Recorded CD will not play in player or car.

In the past when using Windows XP and Pinnacle software, for experimental reasons before committing to CD-R, I recorded on CD-RW’s which I could play on a none digital radio and in my car.
I am now new to iMac Mountain Lion and Audacity 2 with which I have just recorded one of my old vinyls to CD-RW (WAV format). The CD will play in the iMac’s Superdrive but not in my player or car.
I can’t see any obvious reason for this nor find a previous similar question asked. Can anyone therfeore please offer a solution?

Stop recording Data CDs and stop using CD-RW.

CD-RW can sometimes be forced to work on some players if you do everything else absolutely correct, but single-use CD-R disks were designed for this task.

Audio CDs can be made with a Music CD Authoring Program such as iTunes or Windows Media, not by dragging and dropping sound files into a CD.

After collecting your music in the program, choose “Burn Audio CD” from the burn dialog, not any of the other options. You should be offered options for gap or silent spaces between songs – the standard one is two seconds. Straight data recording (the wrong one) offers no such options.

Note that Audio CDs have a limit of around 78 minutes of music and that’s another way to tell you’re doing it right.


In the case of a Mac, create an iTunes playlist with your desired songs in it. Then from the file dialog, Burn Playlist to a CD and follow the instructions. Newer Macs have been making this burn dialog harder to find, but it’s still there (assuming your Mac has access to a CD burner).
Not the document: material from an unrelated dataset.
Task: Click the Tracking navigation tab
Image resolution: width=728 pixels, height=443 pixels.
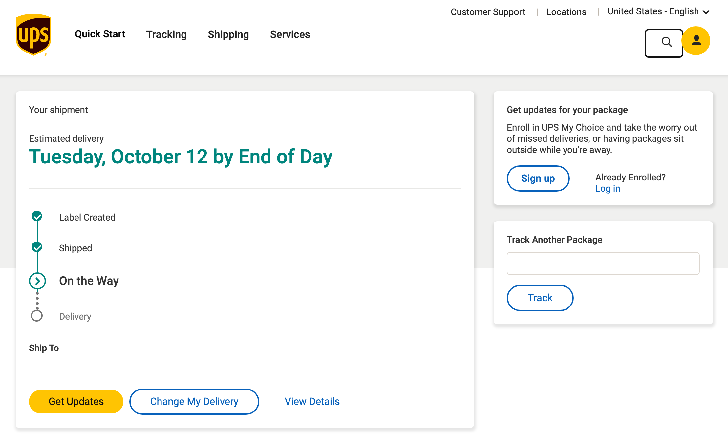Action: point(166,34)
One other common mistake. Only put the blank CD in the burner when iTunes asks for it. If you put it in first by accident, select “Ignore” from the mount dialog. Koz

Hello Koz. Many thanks for your replies. I did adopt the procedures you mention and tried again. To my amazement, it worked fine that time and I was able to play on both devices with a CD-RW. Using the CD-RW has always worked for me in the past which I felt enabled me to ensure the recording was not faulty then I would add it to a CD-R. I think I may have put the blank CD in the burner first like you mentioned, so that might have been the problem. I notice that the recording automatically popped into iTunes Albums so creating the Playlist is easy and might be the better option. My Mac doesn’t have an integral burner but the Mac Superdrive is a USB burner. I’ll try again now noting all your comments. So, thank you again. Regards. Brian

Incidentally Kos, I notice in the Audacity Preferences Quality section, the Default Sample Format shows as 32 bit. Should that be altered to 16 bit?

That’s a little messy. Audacity always works internally at 32-bit floating. If your show equipment also runs at 32-floating, then there is zero conversion damage when you manage and edit your show. If you start out life at 16-bit, then Audacity has to convert twice, once in and once out. As good as Audacity is, there is always a tiny conversion error.
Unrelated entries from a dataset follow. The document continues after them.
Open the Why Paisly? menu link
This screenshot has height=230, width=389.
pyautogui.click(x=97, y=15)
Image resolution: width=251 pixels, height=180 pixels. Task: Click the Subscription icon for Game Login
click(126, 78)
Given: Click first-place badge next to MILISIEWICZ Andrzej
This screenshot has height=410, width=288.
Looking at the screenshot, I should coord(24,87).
This brings us to a common mistake. Audacity is a show or production editor, not a WAV editor. Scientists regularly complain bitterly that the sound data arithmetic never comes out exactly even.

Yes. That’s correct. It doesn’t. But the show sounds grand, doesn’t it?


To be clear, there is zero damage when converting from 16 bit to 32 bit.
There is some loss when converting from 32 bit to 16 bit because there’s only half the number of bits available.

It’s a bit like, writing 16 words on a piece of paper that has room for 32 words is no problem, but if you need to write 32 words on a piece of paper that only has room for 16, then you’ll need to abbreviate.

It is generally recommended to leave Audacity at the default 32 bit float, and convert to 16 bit as the last step (which happens automatically when you export as 16 bit WAV).

Ok. Thank you both for that. I’ll leave it at 32 in the Preferences.